In order to best incorporate life insurance into your estate planning, you’ve got to know how the life insurance payout works. Here are three things to know about life insurance benefit payouts:
The name sort of gives it away: life insurance benefits are paid when the life being insured ends. The beneficiaries file a death claim with the company carrying the policy and submit a certified copy of the death certificate. Although there is no set time frame for how long a claim can take, most claims will be paid in 2-6 weeks. However, insurance companies will be motivated to get the claim paid as soon as possible to avoid any related costs, like interest, and lawsuits for breach of contract.
Homicide.
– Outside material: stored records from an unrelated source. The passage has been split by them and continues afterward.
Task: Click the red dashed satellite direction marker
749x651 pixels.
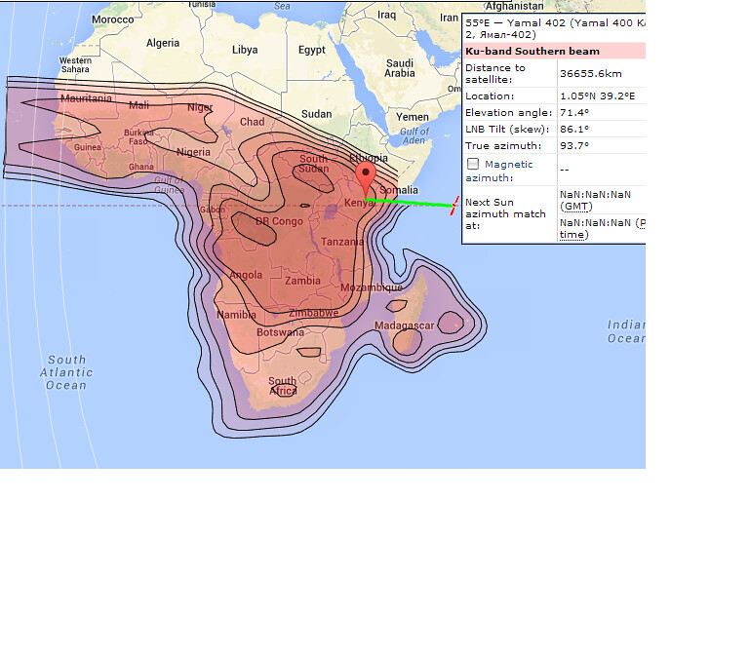Action: (453, 206)
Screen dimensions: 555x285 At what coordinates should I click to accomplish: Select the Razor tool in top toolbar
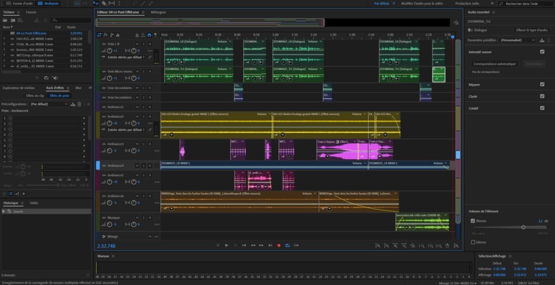104,3
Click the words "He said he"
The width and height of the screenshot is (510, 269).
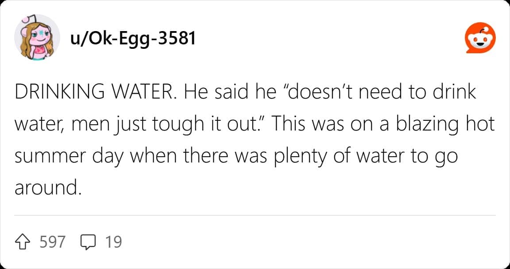pos(233,92)

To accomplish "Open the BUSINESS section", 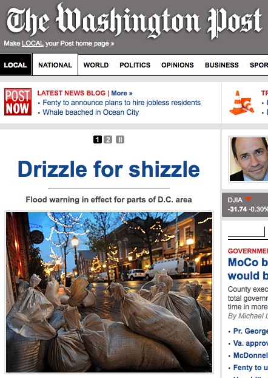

The nature of the death can lead to a substantial delay in payment. If the death is caused by a homicide, a more lengthy investigation into the nature of the death may be made by the insurance carrier, especially is a beneficiary is a suspect in the homicide.
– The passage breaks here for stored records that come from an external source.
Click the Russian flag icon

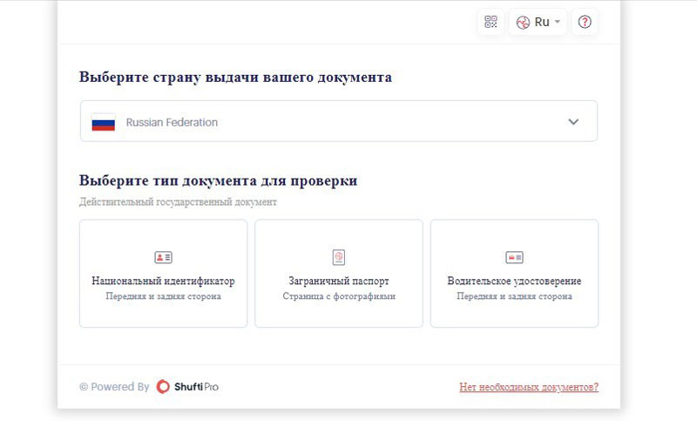click(x=104, y=122)
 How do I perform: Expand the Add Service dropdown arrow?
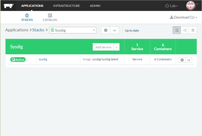(x=116, y=47)
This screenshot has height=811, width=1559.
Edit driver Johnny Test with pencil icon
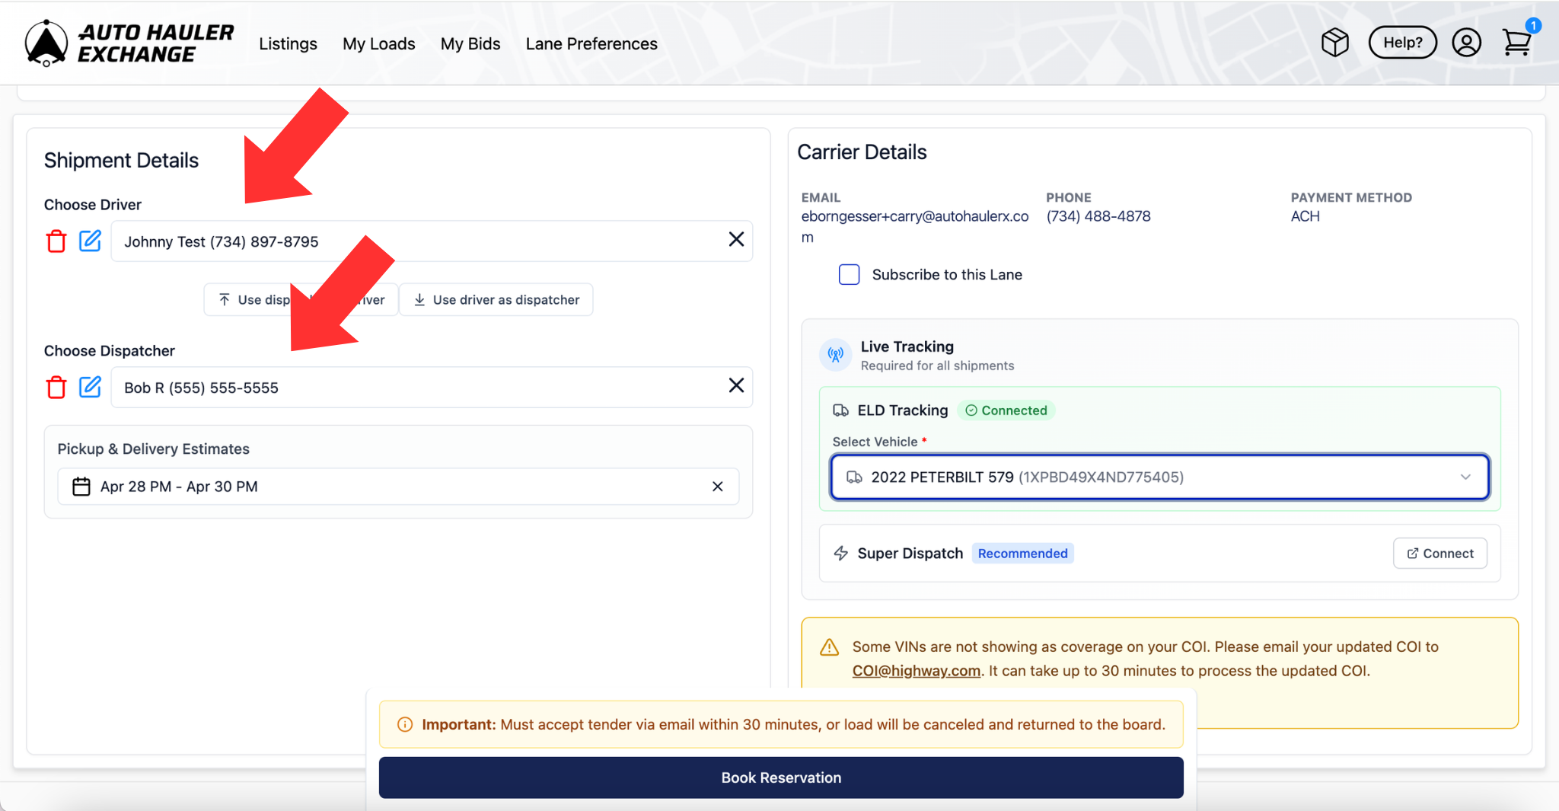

Two Year Contestability Clause. If the insured life ends in the first two years after the policy was issued, the carrier is allowed to investigate the original application to make sure there was no fraud committed in the application process. If the insured lied on the application, the benefit can be denied. A good example of this is the insured representing to the insurance company that he has never had cancer, but then dying of cancer within the next year, which had existed since before the application was filed.
When most people think of life insurance payouts, they think lump sum. However, beneficiaries can receive the benefit in installments or convert the benefit to an annuity to maximize the lifetime value of the benefit. This may be more beneficial for younger beneficiaries hoping to capitalize on long-term interest, or if there isn’t a pressing need to receive the benefits all at once.
The life insurance company should be notified as soon as possible following the death of the life being insured, to get the ball rolling on the claims process. Review the underlying policy for the specific claims process required by your loved one’s policy, or contact the agent you acquired the policy from.